--- Begin ---

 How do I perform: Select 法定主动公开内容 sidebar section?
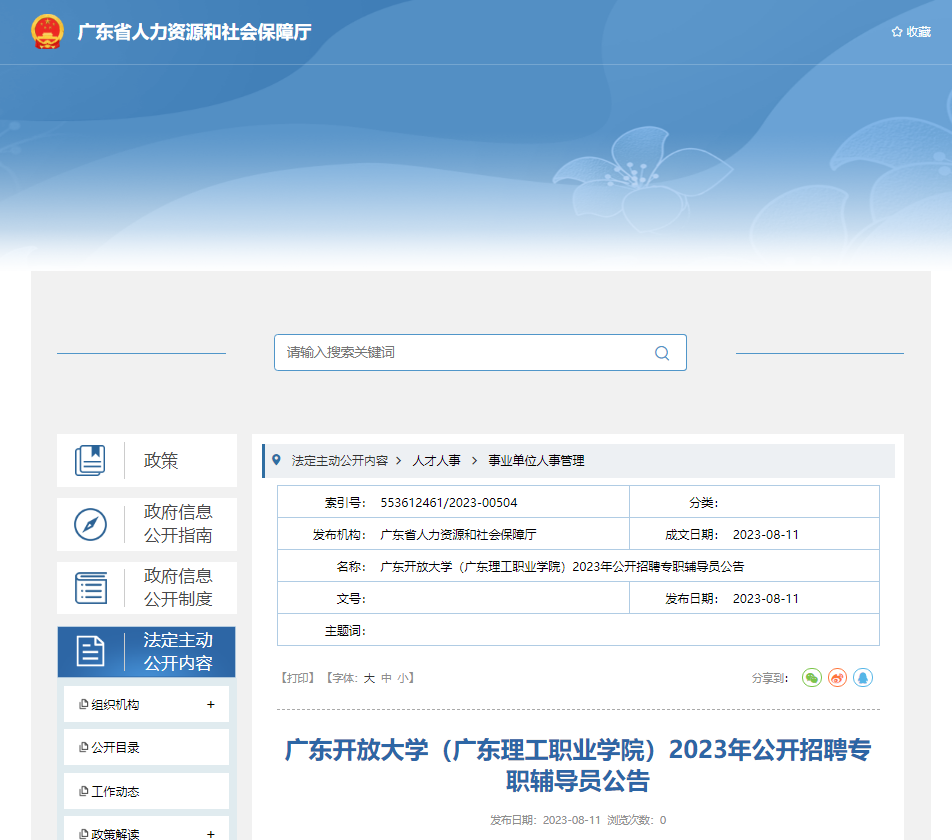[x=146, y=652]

--- End ---
--- Begin ---

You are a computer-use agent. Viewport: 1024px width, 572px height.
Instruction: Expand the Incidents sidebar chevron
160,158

--- End ---

> **REQUIRED WORK**:
Substitute "navigation panel" for "sidebar section" in the lines from the line with "How do I perform: Select" to the line with "[x=146, y=652]", leaving everything else unchanged. Give back only those lines, without the pictures.

> **TASK ANSWER**:
 How do I perform: Select 法定主动公开内容 navigation panel?
[x=146, y=652]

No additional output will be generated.